The review of medical records would be based on hospital-defined indicators that addressed the presence, timeliness, readability, quality, consistency, clarity, accuracy, completeness, and authentication of data and information contained within the record. The specific hospital committee determined the number, type, review criteria, and responsibility for the reviews. The specific committee was responsible for identification of deficiencies, pursuing opportunities for improvement, and assured improvement was attained for enhancement of patient care.
This was in contrast to the continental division 2024 reporting calendar to quality and patient safety council (QPSC)/clinical patient safety and quality committee (CPSQC) which revealed medical records were reviewed for timeliness/delinquency, completeness/legibility, and quality of history and physicals, not accuracy of documentation.
B. Interviews
i. On 11/26/24 at 3:16 p.m., an interview and live medical record review was conducted with registered nurse (RN) #2. RN #2 stated elopement meant a patient had fled the premises without having a conversation with staff to discuss the risks and benefits of leaving. RN #2 stated patients who left AMA were alert, oriented, and of sound mind and staff had explained the risks of leaving AMA. RN #2 reviewed Patient #2's medical records and confirmed Patient #2 was discharged home on 8/10/24. RN #2 also confirmed Patient #2 eloped during both ED visits on 9/29/24. Additionally, RN #2 reviewed Patient #3's medical record and confirmed they had eloped from the ED on 10/27/24. RN #2 stated it was in patients' best interests to ensure care was properly documented and medical records were accurate.

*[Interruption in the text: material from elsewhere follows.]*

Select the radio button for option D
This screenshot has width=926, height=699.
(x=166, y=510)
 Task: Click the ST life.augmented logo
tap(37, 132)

ii. On 12/2/24 at 9:40 a.m., an interview and live medical record review was conducted with ED manager (Manager) #3. Manager #3 stated they did not know why the medical record for Patient #2 on 8/10/24 indicated they left AMA when the Provider's note read Patient #2 had been discharged home. Manager #3 also confirmed Patient #2 had eloped during their first visit on 9/29/24 and did not know why the ED patient list read Patient #2 had been discharged home. Manager #3 stated AMA was documented in the same way as elopement in their electronic medical record (EMR) system. Manager #3 stated there was not an option in the EMR for staff to document elopements, which was why staff documented patients who eloped as leaving AMA. Manager #3 stated staff followed policy the best they could with what options were available to them in the EMR.

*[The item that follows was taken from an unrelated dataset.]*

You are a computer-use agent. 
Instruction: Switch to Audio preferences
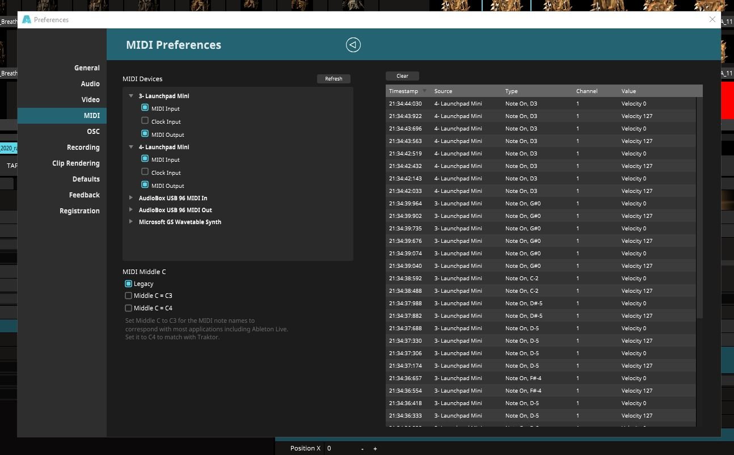tap(90, 84)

iii. On 12/2/24 at 11:30 a.m., an interview was conducted with ED director (Director) #4. Director #4 stated all changes to the facility's EMR system had to go through corporate. Director #4 stated there had never been a way for staff to document elopement dispositions in the EMR in the eight years they had worked at the facility.
iv. On 12/2/24 at 1:17 p.m., an interview was conducted with VP #1. VP #1 stated there was a difference between elopement and AMA. VP #1 stated the EMR did not give staff the option to document elopements in the medical record. VP #1 stated it was important for patients' dispositions to be accurately documented to ensure the facility was able to follow up with patients if needed.